2009/11/25


Compró los ”criollitos” en la Panadería Villar y, como era su costumbre, salió de Unquillo por el camino que une lo de Pizarro con “Estancias del Sur”, para luego continuar hacia el aeropuerto y así llegar al centro de la ciudad.

En casi todos los semáforos que detenía su marcha un montón de cabecitas negras, caricaturas de espanto adornadas con cicatrices, aros y tatuajes, giraban a su alrededor intentando obtener algunas monedas a cambio de limpiar el impecable parabrisas de su camioneta.

No le quedaba ninguna cuando al llegar a la esquina de la plaza Colón, mientras saboreaba el último criollito de su pastoso desayuno, fue sorprendido por una adolescente de ojos chispeantes, cabeza rapada, pupo ensortijado y embarazo evidente.

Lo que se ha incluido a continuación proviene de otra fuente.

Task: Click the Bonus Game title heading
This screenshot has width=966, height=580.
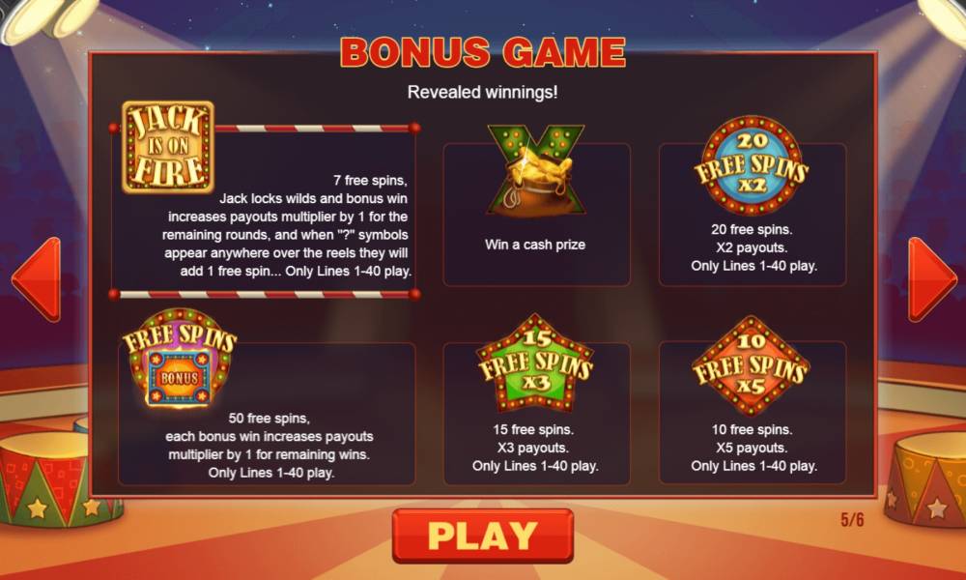Action: [483, 52]
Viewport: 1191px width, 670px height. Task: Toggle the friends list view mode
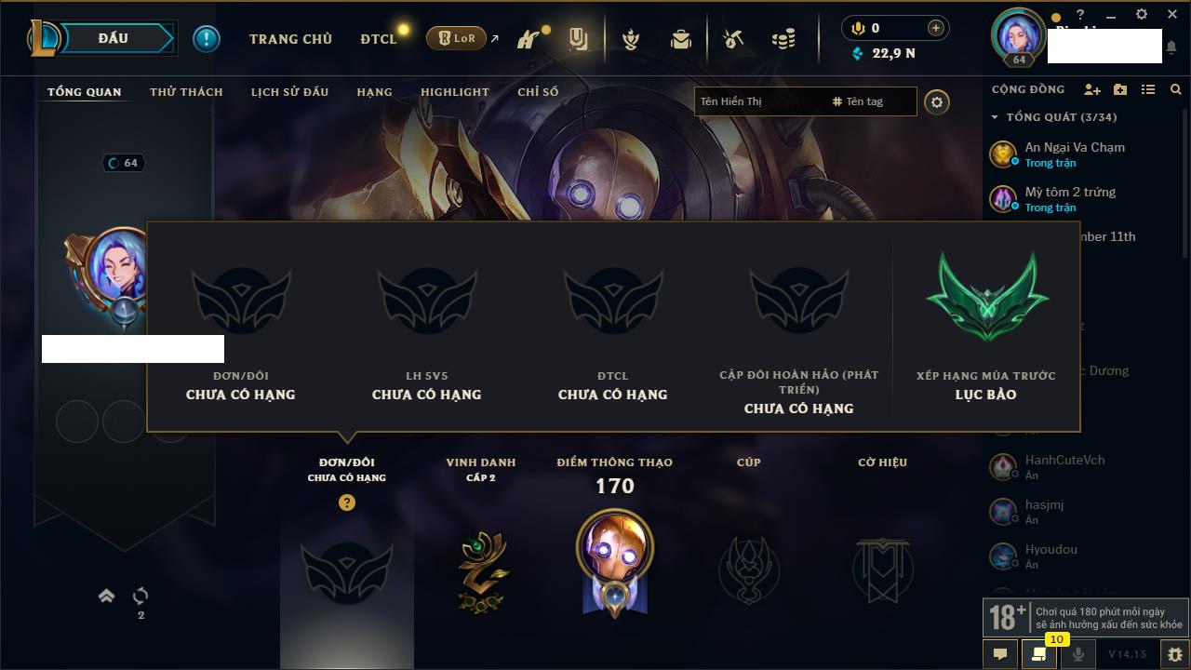tap(1148, 89)
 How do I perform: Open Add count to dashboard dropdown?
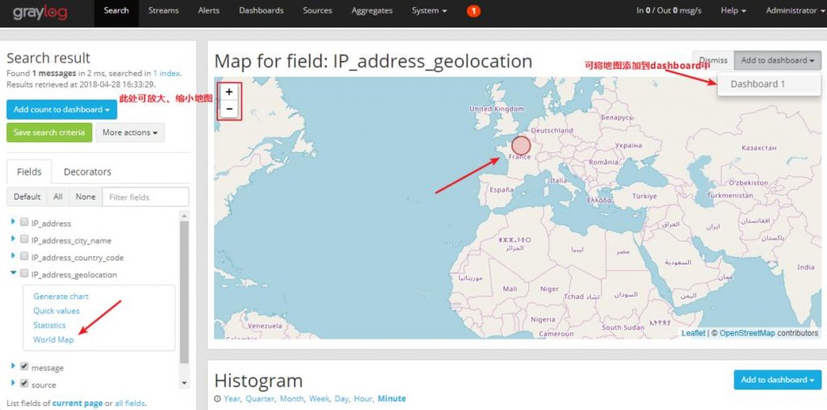click(61, 109)
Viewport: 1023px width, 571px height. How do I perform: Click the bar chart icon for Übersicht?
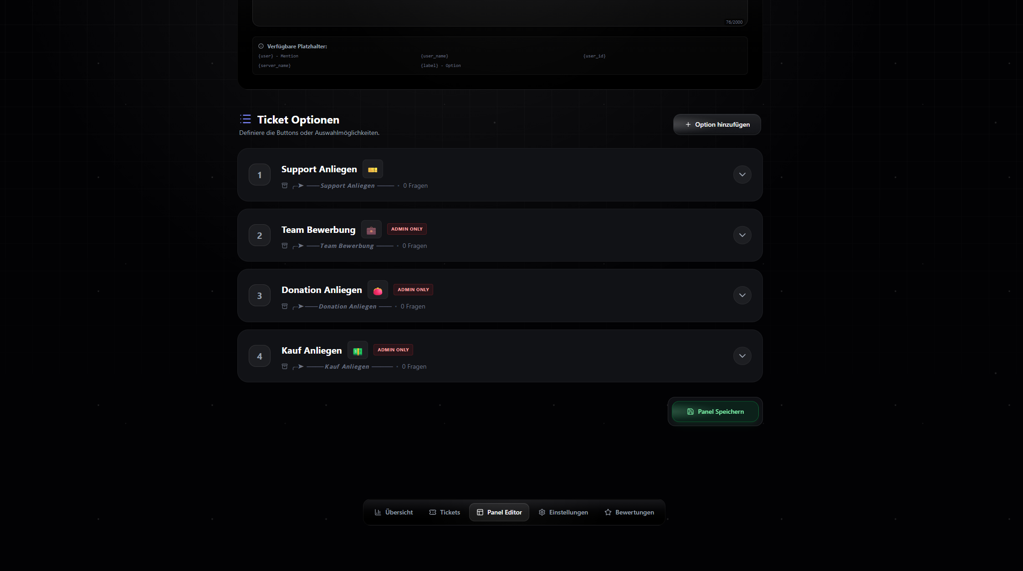(x=378, y=512)
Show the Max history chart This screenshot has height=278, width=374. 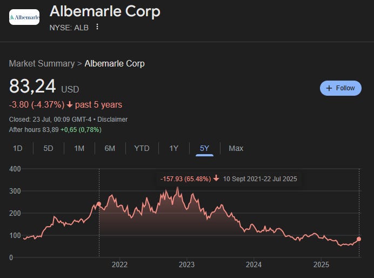(236, 148)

Al frenar, la muchacha se abalanzó sobre el vidrio delantero justo cuando el le indicaba que no lo limpiara, que estaba impecable, que ya lo habían hecho antes.

Sin inmutarse, con la rapidez de un gato, la jovencita asomó su sonrisa por la ventana para decirle:

-¿Tenés una moneda, flaquito?

-No me quedan, las di todas, ya.

-¿Y un cigarrillo?

-No fumo, mi amor - le contestó con cierto fastidio.

-¿Y un criollito?

-Me comí el último… -dijo entre molesto y culposo.

-¿Y un beso?

No atinó a nada. La muchacha le arrimó su cachete y, colorado como un tomate, le dio un beso, el más tierno que pudo.

La vio alejarse riéndose a carcajadas. Su enorme trasero sorteaba los autos con la destreza de Maradona jugando contra los ingleses. Al llegar a la vereda, acarició su panza y le guiñó un ojo.